Publicado en abril del 2021
El regreso a las clases presenciales después de la suspensión de 2020 fue un proceso arduo. Requirió de difíciles acuerdos. Los gobiernos provinciales avanzaron en una planificación inédita, que para docentes, auxiliares, estudiantes y familias implicó la construcción de una escuela distinta.
La decisión de los gobiernos y los enormes esfuerzos de la comunidad educativa descansaban sobre un consenso -al que costó llegar- sobre la importancia de la presencialidad de las escuelas. De ese acuerdo se desprendía que, en un contexto de agudización de la pandemia, las escuelas serían las últimas en cerrar y las primeras en abrir. La decisión de suspender las clases presenciales en el AMBA, mientras distintas actividades comerciales y recreativas siguen funcionando, no responde a ese consenso.
Ayer por la tarde, los ministros y ministras de educación de las 24 jurisdicciones manifestaron, en el ámbito del Consejo Federal, el compromiso de sostener una presencialidad cuidada en las escuelas, aún en situaciones que requieran disminuir su intensidad. Unas horas más tarde, las medidas fueron en otra dirección. Esta falta de sintonía entre los mensajes que se transmiten a los gobiernos provinciales y a los responsables de gestionar las escuelas en cada provincia y las decisiones tomadas desde el Ejecutivo Nacional desgastan la confianza de la comunidad educativa, uno de los pilares sobre los cuales –consideramos desde CIPPEC– debe apoyarse la gestión de la educación en el contexto de la pandemia.
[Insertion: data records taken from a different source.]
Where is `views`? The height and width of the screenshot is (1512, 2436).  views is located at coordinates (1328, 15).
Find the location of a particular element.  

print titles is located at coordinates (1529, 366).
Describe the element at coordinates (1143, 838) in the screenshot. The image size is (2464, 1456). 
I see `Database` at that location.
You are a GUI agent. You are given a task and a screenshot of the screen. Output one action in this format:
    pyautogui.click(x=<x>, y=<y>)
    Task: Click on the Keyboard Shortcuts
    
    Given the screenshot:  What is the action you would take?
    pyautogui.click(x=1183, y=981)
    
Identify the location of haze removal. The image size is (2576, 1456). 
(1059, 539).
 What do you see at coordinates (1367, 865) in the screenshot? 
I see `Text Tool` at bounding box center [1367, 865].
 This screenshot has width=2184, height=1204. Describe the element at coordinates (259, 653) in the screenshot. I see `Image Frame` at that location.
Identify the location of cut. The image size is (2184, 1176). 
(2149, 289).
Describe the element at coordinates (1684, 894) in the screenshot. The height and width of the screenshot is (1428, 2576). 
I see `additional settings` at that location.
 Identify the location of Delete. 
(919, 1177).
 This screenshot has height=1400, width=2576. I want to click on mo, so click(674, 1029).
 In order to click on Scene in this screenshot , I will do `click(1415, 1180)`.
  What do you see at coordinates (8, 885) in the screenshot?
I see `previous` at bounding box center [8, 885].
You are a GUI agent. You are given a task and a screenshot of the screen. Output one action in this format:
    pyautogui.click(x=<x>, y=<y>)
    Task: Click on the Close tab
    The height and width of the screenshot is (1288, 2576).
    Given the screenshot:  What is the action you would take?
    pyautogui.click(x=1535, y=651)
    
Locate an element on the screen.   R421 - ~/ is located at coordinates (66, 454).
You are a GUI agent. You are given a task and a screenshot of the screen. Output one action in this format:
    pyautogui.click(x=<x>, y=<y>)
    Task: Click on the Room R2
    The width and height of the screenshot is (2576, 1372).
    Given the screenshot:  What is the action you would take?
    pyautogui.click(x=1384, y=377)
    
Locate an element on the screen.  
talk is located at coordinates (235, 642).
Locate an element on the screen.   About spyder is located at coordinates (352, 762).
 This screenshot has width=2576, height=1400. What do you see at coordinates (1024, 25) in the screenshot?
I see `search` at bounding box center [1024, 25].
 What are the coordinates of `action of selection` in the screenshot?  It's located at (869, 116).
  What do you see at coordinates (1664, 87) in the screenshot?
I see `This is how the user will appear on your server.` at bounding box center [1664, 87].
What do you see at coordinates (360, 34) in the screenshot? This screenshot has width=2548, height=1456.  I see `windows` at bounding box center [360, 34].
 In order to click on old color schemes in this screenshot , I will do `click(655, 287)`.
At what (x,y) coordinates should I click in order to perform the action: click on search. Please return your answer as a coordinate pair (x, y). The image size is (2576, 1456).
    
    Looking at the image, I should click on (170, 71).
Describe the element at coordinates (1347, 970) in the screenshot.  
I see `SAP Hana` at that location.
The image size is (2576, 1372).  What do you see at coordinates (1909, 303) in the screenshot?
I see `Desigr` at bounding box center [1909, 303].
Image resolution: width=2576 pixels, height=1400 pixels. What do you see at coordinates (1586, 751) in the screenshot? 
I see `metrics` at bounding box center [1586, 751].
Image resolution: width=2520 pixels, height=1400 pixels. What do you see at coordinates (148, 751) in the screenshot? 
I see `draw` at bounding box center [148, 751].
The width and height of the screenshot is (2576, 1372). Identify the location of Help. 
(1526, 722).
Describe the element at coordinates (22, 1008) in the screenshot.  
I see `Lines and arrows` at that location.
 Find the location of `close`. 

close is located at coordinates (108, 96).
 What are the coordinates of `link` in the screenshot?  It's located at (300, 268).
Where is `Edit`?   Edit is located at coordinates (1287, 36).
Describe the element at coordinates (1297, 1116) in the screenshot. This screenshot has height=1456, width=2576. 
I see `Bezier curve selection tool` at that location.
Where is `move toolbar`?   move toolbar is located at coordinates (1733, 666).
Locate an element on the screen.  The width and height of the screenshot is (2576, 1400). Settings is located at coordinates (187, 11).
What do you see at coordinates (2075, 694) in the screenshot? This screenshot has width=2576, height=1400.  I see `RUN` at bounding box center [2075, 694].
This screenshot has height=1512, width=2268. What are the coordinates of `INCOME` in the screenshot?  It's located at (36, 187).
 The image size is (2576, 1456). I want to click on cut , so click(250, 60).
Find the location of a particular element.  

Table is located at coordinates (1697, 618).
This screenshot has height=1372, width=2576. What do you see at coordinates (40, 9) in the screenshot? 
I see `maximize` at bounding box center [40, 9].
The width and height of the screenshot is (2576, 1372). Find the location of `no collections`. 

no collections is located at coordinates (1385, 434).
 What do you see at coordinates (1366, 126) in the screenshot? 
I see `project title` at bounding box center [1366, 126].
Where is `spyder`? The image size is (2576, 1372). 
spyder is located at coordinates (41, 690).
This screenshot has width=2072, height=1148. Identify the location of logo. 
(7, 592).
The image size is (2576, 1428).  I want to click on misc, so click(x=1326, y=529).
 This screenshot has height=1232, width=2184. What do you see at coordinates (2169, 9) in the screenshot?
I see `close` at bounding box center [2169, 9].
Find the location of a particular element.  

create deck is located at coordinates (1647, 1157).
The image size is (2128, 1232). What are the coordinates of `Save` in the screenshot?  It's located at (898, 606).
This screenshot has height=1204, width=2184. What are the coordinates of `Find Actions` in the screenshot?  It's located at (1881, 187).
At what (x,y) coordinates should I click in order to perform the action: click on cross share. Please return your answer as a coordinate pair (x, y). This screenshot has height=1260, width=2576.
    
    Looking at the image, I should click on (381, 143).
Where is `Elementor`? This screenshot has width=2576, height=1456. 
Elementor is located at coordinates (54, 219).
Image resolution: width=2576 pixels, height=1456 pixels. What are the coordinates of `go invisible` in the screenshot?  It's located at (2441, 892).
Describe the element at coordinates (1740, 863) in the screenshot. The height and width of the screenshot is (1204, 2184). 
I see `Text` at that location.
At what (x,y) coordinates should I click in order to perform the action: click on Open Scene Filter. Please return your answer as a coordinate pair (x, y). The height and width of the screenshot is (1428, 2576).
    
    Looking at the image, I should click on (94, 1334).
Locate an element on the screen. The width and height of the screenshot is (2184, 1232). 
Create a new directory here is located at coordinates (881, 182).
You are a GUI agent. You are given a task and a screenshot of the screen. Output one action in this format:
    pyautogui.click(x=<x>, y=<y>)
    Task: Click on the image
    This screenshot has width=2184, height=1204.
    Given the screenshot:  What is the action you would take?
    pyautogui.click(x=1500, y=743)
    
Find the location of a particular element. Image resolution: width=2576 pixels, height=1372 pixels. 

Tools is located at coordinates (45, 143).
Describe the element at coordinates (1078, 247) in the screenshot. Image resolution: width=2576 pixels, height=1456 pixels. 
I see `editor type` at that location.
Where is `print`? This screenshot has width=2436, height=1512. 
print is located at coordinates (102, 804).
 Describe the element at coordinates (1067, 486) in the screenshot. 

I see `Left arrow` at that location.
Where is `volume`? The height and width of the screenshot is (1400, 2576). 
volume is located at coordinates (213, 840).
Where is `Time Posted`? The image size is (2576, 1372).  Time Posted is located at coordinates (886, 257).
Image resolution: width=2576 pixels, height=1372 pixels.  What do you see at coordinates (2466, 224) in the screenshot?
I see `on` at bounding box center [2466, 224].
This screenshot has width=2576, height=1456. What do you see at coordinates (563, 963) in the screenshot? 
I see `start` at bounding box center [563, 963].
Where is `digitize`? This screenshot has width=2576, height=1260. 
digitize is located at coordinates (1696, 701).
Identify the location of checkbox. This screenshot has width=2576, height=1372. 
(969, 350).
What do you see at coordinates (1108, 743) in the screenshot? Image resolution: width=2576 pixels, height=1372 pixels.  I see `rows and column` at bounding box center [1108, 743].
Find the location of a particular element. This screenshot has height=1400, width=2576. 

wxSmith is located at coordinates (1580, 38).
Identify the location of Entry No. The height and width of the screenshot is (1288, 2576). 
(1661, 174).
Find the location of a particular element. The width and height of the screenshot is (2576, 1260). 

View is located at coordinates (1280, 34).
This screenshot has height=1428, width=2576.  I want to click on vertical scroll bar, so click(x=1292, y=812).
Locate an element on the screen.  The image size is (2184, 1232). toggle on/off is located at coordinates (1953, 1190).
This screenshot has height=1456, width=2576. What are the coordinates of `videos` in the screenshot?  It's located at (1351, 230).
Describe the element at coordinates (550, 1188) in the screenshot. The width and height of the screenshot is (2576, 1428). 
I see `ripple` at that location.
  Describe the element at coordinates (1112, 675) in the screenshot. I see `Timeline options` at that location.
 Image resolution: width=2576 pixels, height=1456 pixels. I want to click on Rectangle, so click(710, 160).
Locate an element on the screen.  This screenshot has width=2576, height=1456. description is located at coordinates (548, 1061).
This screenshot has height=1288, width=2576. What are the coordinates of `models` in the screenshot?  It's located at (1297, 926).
La suspensión de las clases presenciales se tomó, en principio, por dos semanas. No queda claro, sin embargo, cuáles serían las condiciones bajo las cuales estudiantes y docentes del AMBA podrán volver a las aulas. Esto genera incertidumbre en una comunidad educativa que realizó un esfuerzo sin precedentes para poder construir una rutina compleja y asegurar una presencialidad cuidada. Clases reducidas, jornadas escolares más cortas, la bimodalidad, distanciamiento, usos de barbijos, aislamientos preventivos, son todos aspectos con los que directivos, docentes, familias y estudiantes debieron familiarizarse en estos primeros meses de un ciclo lectivo mediado por la pandemia.
Los lineamientos políticos consensuados y el trabajo mancomunado de la comunidad educativa fue lo que hizo de las escuelas, espacios seguros. El Ministerio de Educación nacional informó la semana pasada, a partir de los datos relevados por la plataforma Cuidar Escuelas, que la incidencia de contagios en el sistema educativo es muy baja: entre la población de estudiantes que asisten de manera presencial, se contagió apenas el 0,16%; entre los docentes y no docentes, el 1,03%.
Estos datos, junto a la evidencia internacional disponible, permiten afirmar que en las escuelas no se potencian los casos de COVID. Los riesgos no están en el interior de las escuelas, sino en los movimientos que se generar alrededor de la escuela, fundamentalmente aquellos relacionados con el uso del transporte público. Si se trata de cuidar la presencialidad, la clave está en priorizar a los docentes en relación a un transporte seguro y la vacunación, y restringir otras actividades y los traslados asociados a ellas.
Finalmente, un riesgo asociado a la decisión de suspender las clases presenciales en el AMBA es que genere un efecto contagio y esta medida se extienda a otras jurisdicciones, aún con contextos donde se podría sostener la presencialidad. Volver a un escenario de baja presencialidad a lo largo del país no sería una buena noticia. El año pasado advertimos el impacto que tiene sobre la probabilidad de abandono, los aprendizajes, la salud mental y física el hecho de que los y las estudiantes estén lejos de las escuelas, lejos de sus docentes y de sus compañeros y compañeras. También sabemos que estos efectos se distribuyen de manera desigual y perjudican a los sectores más vulnerables.